TASK DETAILS – From the data that follows, print exactly the lines starting at the one containing "よくある質問 (501, 2332)" and ending at the one containing "[Ir a la página de Luminar Neo Instagram]"; include both of them and nothing more.

DATASET –

┄┄┄┄┄┄

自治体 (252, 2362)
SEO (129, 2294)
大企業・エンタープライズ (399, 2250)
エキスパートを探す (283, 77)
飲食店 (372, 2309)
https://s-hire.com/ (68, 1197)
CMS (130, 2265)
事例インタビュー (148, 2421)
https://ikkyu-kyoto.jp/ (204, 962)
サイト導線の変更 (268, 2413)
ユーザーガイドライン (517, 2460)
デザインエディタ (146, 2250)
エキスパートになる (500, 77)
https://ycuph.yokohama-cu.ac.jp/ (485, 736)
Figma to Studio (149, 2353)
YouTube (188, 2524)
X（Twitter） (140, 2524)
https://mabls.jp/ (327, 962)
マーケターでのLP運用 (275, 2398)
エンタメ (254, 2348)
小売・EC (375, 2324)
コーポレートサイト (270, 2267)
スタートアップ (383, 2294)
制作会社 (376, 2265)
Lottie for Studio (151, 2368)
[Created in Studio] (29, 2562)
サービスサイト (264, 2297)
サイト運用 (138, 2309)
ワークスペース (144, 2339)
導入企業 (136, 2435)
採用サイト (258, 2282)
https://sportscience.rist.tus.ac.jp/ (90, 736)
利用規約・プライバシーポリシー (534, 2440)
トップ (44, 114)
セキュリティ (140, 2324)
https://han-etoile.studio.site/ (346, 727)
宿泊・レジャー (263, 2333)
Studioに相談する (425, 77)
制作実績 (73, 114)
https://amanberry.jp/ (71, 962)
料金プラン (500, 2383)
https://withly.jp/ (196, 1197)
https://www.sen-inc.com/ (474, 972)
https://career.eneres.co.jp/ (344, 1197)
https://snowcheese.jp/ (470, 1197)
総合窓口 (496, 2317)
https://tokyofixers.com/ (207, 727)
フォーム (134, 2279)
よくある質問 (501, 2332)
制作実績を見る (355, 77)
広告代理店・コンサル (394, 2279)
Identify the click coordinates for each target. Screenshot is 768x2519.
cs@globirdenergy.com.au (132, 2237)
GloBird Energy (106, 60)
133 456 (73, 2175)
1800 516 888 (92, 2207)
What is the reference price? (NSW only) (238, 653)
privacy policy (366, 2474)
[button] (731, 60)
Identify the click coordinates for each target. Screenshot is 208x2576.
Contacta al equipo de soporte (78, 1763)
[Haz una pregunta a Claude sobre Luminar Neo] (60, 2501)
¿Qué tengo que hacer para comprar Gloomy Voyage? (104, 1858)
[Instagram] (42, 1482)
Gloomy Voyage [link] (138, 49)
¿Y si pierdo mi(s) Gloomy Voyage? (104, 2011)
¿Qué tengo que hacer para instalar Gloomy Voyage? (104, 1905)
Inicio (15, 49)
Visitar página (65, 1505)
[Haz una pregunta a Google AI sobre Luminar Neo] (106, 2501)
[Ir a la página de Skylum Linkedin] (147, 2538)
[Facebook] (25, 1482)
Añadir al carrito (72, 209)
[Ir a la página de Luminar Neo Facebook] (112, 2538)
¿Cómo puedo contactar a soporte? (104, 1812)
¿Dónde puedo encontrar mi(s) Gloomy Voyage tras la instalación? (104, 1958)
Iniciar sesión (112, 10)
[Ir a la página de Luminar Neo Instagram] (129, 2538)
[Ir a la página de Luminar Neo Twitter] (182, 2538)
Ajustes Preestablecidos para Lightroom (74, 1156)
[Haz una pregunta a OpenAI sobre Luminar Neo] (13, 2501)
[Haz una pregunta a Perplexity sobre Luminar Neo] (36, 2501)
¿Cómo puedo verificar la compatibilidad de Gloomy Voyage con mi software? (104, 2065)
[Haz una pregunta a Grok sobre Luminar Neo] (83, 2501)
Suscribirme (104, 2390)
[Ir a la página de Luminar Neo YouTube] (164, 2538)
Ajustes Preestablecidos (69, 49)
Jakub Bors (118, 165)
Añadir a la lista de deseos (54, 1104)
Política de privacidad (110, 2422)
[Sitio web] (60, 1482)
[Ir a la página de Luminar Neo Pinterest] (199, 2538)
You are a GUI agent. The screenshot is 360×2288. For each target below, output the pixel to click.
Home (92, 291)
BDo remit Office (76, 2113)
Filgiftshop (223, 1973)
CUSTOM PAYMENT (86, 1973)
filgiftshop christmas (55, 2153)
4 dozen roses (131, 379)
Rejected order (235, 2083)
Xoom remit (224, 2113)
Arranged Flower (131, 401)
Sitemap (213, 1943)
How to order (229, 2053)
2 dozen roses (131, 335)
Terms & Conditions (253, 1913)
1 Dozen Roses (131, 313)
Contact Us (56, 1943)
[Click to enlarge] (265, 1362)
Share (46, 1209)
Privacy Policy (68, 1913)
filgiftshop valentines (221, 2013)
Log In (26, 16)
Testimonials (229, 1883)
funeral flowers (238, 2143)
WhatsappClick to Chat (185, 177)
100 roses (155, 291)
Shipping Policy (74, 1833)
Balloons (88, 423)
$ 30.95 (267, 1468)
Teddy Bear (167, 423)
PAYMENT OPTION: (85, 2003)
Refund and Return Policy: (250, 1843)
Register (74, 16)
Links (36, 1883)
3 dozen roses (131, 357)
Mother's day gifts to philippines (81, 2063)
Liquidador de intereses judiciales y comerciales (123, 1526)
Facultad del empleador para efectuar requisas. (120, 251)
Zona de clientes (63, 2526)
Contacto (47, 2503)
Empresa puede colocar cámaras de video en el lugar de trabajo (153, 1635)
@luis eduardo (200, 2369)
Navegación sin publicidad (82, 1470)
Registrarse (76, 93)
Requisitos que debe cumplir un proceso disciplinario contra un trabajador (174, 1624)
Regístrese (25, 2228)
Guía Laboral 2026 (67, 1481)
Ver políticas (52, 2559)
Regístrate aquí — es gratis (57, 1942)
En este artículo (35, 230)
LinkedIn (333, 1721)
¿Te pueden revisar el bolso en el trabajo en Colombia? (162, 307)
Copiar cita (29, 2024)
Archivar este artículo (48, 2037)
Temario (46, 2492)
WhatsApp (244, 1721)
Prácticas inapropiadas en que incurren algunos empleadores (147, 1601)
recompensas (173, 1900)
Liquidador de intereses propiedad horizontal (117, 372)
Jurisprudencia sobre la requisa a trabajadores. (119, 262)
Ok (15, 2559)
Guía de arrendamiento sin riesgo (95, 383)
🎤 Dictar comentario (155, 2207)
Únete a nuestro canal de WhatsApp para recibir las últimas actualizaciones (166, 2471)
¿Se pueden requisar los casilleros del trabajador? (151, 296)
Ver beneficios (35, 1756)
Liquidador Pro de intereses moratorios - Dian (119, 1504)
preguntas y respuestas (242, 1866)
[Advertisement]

┄┄┄┄┄┄

THE COMPLETED TASK –
よくある質問 (501, 2332)
制作実績を見る (355, 77)
広告代理店・コンサル (394, 2279)
Identify the click coordinates for each target. Screenshot is 768x2519.
cs@globirdenergy.com.au (132, 2237)
GloBird Energy (106, 60)
133 456 (73, 2175)
1800 516 888 (92, 2207)
What is the reference price? (NSW only) (238, 653)
privacy policy (366, 2474)
[button] (731, 60)
Identify the click coordinates for each target. Screenshot is 208x2576.
Contacta al equipo de soporte (78, 1763)
[Haz una pregunta a Claude sobre Luminar Neo] (60, 2501)
¿Qué tengo que hacer para comprar Gloomy Voyage? (104, 1858)
[Instagram] (42, 1482)
Gloomy Voyage [link] (138, 49)
¿Y si pierdo mi(s) Gloomy Voyage? (104, 2011)
¿Qué tengo que hacer para instalar Gloomy Voyage? (104, 1905)
Inicio (15, 49)
Visitar página (65, 1505)
[Haz una pregunta a Google AI sobre Luminar Neo] (106, 2501)
[Ir a la página de Skylum Linkedin] (147, 2538)
[Facebook] (25, 1482)
Añadir al carrito (72, 209)
[Ir a la página de Luminar Neo Facebook] (112, 2538)
¿Cómo puedo contactar a soporte? (104, 1812)
¿Dónde puedo encontrar mi(s) Gloomy Voyage tras la instalación? (104, 1958)
Iniciar sesión (112, 10)
[Ir a la página de Luminar Neo Instagram] (129, 2538)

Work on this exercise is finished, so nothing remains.